Before having your contract reviewed, it is a good idea to try and understand how your prospective employer perceives their contract. Some good questions for physician candidates to ask include:
- How long has the hospital or group used this specific contract?
- Are all physicians in the hospital or group employed under this same contract?
- Is this contract negotiable?
Having answers to these questions will enable you to intelligently evaluate feedback from your contract reviews. If the contract is non-negotiable, then all that is left to do is determine the risks and rewards within the contract and make a decision. If the contract is varied or hasn’t been in place for a long time, then you may have room for more contract changes and negotiations, if necessary. Not being aware of these circumstances can lead a physician job seeker to miscalculate or make mistakes during the contract review process.
Attorney Contract Review
Every physician should have his or her contract reviewed by an attorney before signing and officially accepting the offer. A good contract attorney will offer the following services:
- Explain the language of the contract in plain English
- Explain all of your obligations contained in the contract
- Explain all of the employer’s obligations contained in the contract
- Accurately evaluate the contract for unfair clauses or language
- Evaluate the contract for language or clauses that may be missing
- Be able to complete the review in a timely manner
Ideally, you will be able to locate an attorney that focuses on contract law, and in particular, one who has a lot of experience with physician contracts. Physician contracts can contain many clauses which are uncommon to, or different from, contracts which are typical to other high end professions. This can lead to bad attorney advice, which can lead to unfruitful negotiations, and ultimately a bad outcome for the physician who otherwise wanted the job.
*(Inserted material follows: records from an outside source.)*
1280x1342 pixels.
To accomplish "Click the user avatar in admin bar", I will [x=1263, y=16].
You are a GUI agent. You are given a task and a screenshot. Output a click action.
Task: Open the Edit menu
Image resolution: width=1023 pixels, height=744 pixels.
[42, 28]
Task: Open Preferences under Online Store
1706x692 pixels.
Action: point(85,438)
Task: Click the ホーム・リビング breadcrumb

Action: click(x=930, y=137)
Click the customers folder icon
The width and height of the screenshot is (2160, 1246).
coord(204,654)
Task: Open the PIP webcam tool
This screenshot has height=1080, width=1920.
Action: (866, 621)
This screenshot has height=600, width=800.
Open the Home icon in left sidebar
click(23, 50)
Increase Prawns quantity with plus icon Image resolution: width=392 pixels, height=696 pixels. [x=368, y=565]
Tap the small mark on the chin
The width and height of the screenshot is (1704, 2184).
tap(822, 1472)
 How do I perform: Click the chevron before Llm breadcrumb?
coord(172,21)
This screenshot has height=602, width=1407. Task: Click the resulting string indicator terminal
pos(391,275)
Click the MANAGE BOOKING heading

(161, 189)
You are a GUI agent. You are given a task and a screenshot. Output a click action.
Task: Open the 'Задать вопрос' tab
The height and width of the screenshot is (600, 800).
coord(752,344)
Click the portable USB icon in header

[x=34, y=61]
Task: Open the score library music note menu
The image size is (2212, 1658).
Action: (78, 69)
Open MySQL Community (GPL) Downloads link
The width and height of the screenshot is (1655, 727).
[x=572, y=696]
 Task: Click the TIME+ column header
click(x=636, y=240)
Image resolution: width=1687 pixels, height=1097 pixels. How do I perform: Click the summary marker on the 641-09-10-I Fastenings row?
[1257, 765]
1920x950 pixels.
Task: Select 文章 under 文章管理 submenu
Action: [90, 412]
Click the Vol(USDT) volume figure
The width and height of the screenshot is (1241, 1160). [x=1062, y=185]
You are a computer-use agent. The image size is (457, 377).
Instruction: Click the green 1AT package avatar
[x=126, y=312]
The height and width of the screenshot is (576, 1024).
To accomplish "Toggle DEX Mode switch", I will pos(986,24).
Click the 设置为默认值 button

Better Get a Second Opinion on That Contract
We recommend getting a second opinion (or multiple opinions) and then weighing all the advice together before acting on your attorney’s feedback. Here are some ideas for getting valuable second opinions:
- Ask the potential employer to review the contract with you. Most likely, the employer will be happy to introduce you to someone from their organization who really understands the contract and how/why it works for them. The contract is a mutual arrangement, and physicians can gain a different perspective by understanding both sides.
- Trusted and experienced colleagues are sometimes helpful for contract review. If a colleague provides negative feedback, you should ask some follow-up questions and try to make sure your colleague’s advice hasn’t been tainted by an isolated negative experience.
- Physicians currently employed under the same contract that you have been offered may be the best source for a second opinion. Employers are typically amenable to setting up an informal meeting between an existing and potential physician employee. Take advantage of opportunities like this during your interview process to ask the employed physician his impressions of the contract.
Peace of Mind
Contract review is a vital step in a physician job search. It provides understanding, security, and most importantly, peace of mind. Most physician contracts have been fine-tuned over years of negotiation to work well for both the physician and the employer, so it’s actually uncommon to find serious complications during the process. Due diligence requires a thorough contract review, but don’t get too caught up in it. If you’ve found the right job, your contract will be stuck in a desk drawer immediately after you sign it, probably never to be read again.